Thursday 25 September 2008

Taking Back the Night

Spoiler Alert! This is not a humour column. This is something very real that is happening everywhere in the world, and our little town is trying to get some attention paid to the problem of domestic abuse. This column was published today, September 25, 2008.

I’m looking at a list of names. It’s not a very long list, and I know that to 10 different men, these names mean absolutely nothing; it’s a list of finished business.

But to many, many others, this list represents everything. It represents loss, anger, violence, and serious UN-finished business.

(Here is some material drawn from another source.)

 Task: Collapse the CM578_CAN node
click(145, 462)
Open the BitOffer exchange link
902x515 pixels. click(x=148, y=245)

This list was held by my friend Krista last night. She held the stark white piece of paper in her hands and I read over her shoulder. Ten names.

Just 10.

But there are so many more. So many more that aren’t on that list.

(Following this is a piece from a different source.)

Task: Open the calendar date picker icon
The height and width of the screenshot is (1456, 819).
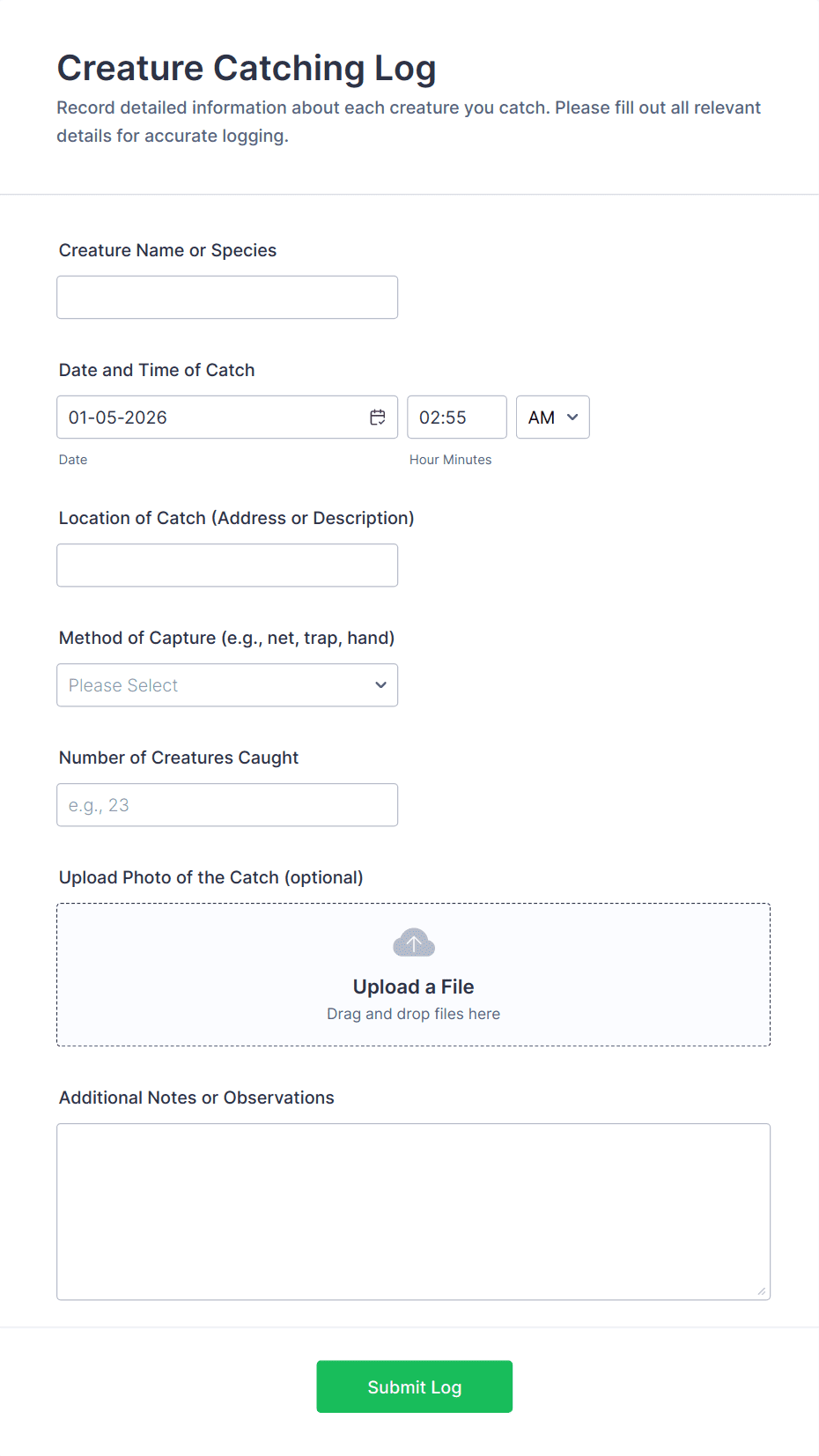Action: point(378,417)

And that’s just wrong. Wrong that there should be more names, wrong that the list exists in the first place.

WRONG.

Krista’s name was called as we stood behind the town hall on Monday night. She weaved her way through the crowd to a make-shift podium so she could read her list of names.

As she read one name after the other, women stepped forward and took one flower. One flower to represent a life that was taken violently. Candles were lit as the names were read. Just a small flame to symbolize so much.

Ten flowers, one by one, are dropped into the Mississippi River, a symbol of travel, a symbol of letting go.

But the problem is not one of us will let go.

In fact, we were so hell-bent on NOT letting go that we marched down Bridge Street to let anyone know that was within hearing distance:

“Yes mean yes, no means no, however we dress, wherever we go!”

Take Back the Night was in full effect on Monday the 22nd. Krista’s list held 10 names of Lanark County women who lost their lives because of violent partners.

And that absolutely sickens me. Especially because that’s not the end of it. There will always be more names.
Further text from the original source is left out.